Le gouvernement ivoirien passe à l’offensive pour protéger son « or brun ». Le ministre d’État chargé de l’Agriculture, Kobenan Kouassi Adjoumani, a annoncé, le 20 janvier 2026, une mesure d’envergure : le rachat des stocks de cacao en Côte d’Ivoire à hauteur de 123 000 tonnes.
L’État ivoirien a décidé d’intervenir sur le marché du cacao. Le 20 janvier 2026 à Abidjan, le gouvernement a annoncé le rachat de 123 000 tonnes de cacao auprès des producteurs, confrontés à une accumulation inhabituelle de stocks. L’information a été rendue publique par le ministre d’État chargé de l’Agriculture, Kobenan Kouassi Adjoumani. L’objectif est de désengorger le marché et préserver les revenus des planteurs.
La campagne principale 2025-2026 traverse une zone de turbulences. Depuis septembre 2025, le ralentissement des enlèvements de fèves a provoqué une accumulation inquiétante dans les zones de production. Des volumes importants de fèves restent stockés dans les zones de production. Les producteurs sont payés avec retard. Les acheteurs privés se montrent plus prudents. La baisse des cours internationaux observée depuis septembre 2025 a pesé sur les transactions.
Le rachat des stocks de cacao en Côte d’Ivoire devient ainsi une nécessité absolue pour éviter une paralysie totale. Il repose sur le prix bord champ fixé à 2 800 FCFA le kilogramme. Malgré la volatilité du marché international, l’État maintient son engagement envers les producteurs. Le mécanisme de rachat des stocks de cacao en Côte d’Ivoire s’effectue sur la base du prix bord champ fixé à 2 800 FCFA le kilogramme.

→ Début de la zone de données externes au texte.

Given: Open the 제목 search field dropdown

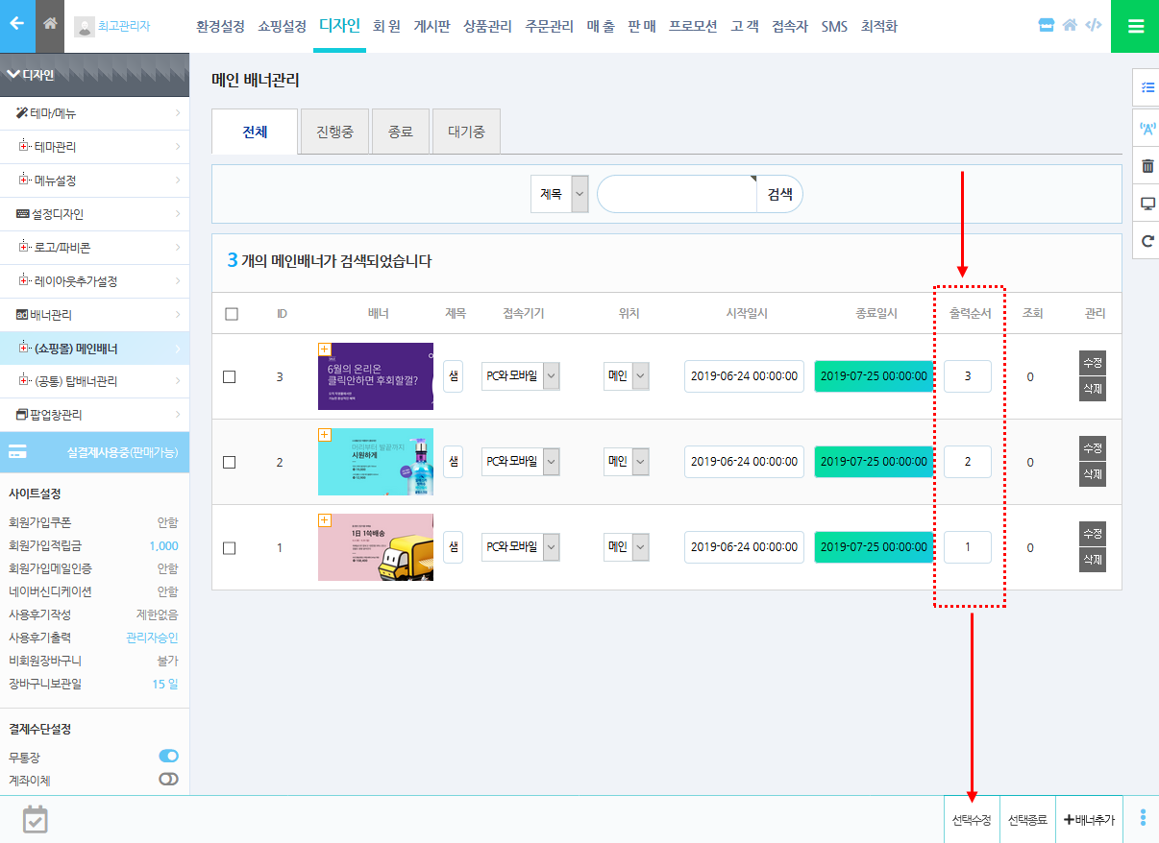Looking at the screenshot, I should coord(558,193).
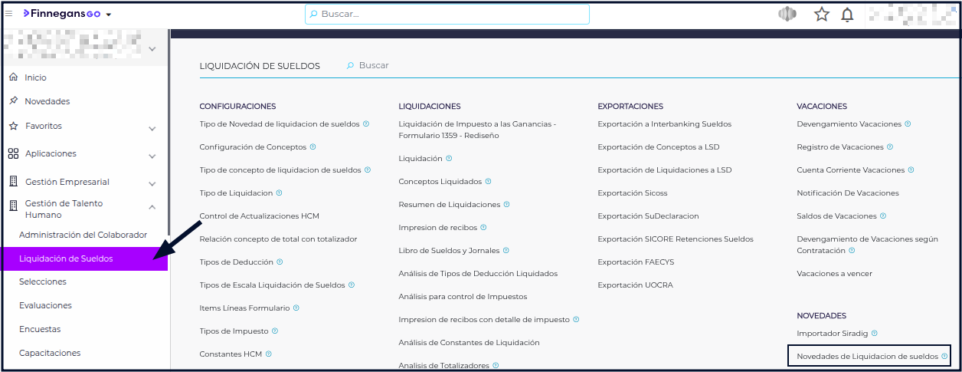The image size is (962, 372).
Task: Collapse Gestión de Talento Humano section
Action: pos(152,207)
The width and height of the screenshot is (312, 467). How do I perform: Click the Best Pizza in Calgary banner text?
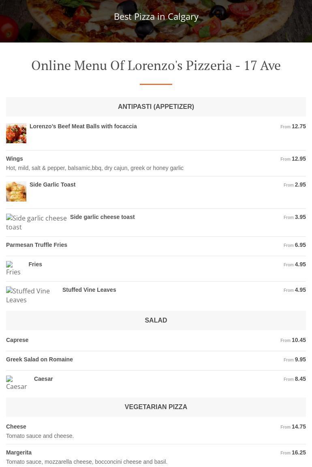point(156,17)
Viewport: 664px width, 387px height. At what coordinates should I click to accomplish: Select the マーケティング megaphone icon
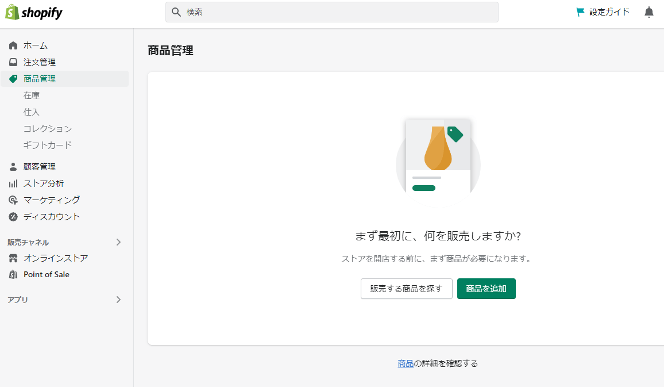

Ce prix avait été arrêté en amont de la campagne, dans le cadre des ventes anticipées organisées par le Conseil du Café-Cacao. Grâce au système de ventes anticipées du Conseil du Café-Cacao (CCC), plus de 85 % de la récolte était déjà couverte à ce tarif. Avec l’intervention des autorités, l’État, joue son rôle de bouclier social et économique et accepte de supporter les risques financiers pour garantir la stabilité des revenus agricoles.
Rachat des stocks de cacao en Côte d’Ivoire : quels enjeux pour l’économie ivoirienne ?

L’accumulation des stocks s’explique par plusieurs facteurs. La chute des prix internationaux a réduit l’appétit de certains acheteurs. Des contraintes logistiques ont également été observées dans les circuits de collecte et d’exportation. Résultat. Les fèves restent chez les producteurs plus longtemps que prévu. La trésorerie se tend dans les zones rurales.
Face à cette situation, l’intervention de l’État a été jugée nécessaire. Des opérateurs nationaux ont été mobilisés pour procéder à l’enlèvement des stocks rachetés. Les fèves doivent ensuite être réinjectées dans les circuits classiques de transformation ou d’exportation. Le mécanisme a été présenté comme temporaire, mais adaptable en fonction de l’évolution de la campagne.
Sur le plan économique, la mesure vise à rétablir la liquidité dans la filière. Le cacao reste un pilier de l’économie ivoirienne. Il contribue de manière significative aux recettes d’exportation et aux revenus de millions de ménages ruraux. Une paralysie prolongée du marché aurait des effets directs sur la consommation, l’endettement des producteurs et la stabilité sociale.
Le rachat des stocks de cacao en Côte d’Ivoire soulève aussi la question de la soutenabilité financière du modèle. Avec le maintient d’un prix élevé dans un contexte de repli des cours mondiaux, l’État accepte de jouer un rôle d’amortisseur. Cette stratégie protège les producteurs, mais elle expose aussi la filière à des tensions budgétaires si les déséquilibres se prolongent.
À l’échelle internationale, la situation ivoirienne reflète un marché du cacao devenu plus volatil. Après une période de prix historiquement élevés, le retournement observé depuis la fin de 2025 a surpris de nombreux acteurs. Pour la Côte d’Ivoire, premier producteur mondial, l’enjeu consiste désormais à concilier stabilité des revenus agricoles et adaptation aux cycles du marché mondial.
Derrière l’annonce du rachat des stocks, c’est donc une gestion fine de la filière cacao en Côte d’Ivoire qui se joue. L’État intervient pour corriger un blocage ponctuel, sans remettre en cause l’architecture globale du système. Un exercice d’équilibre, au cœur des arbitrages économiques du pays.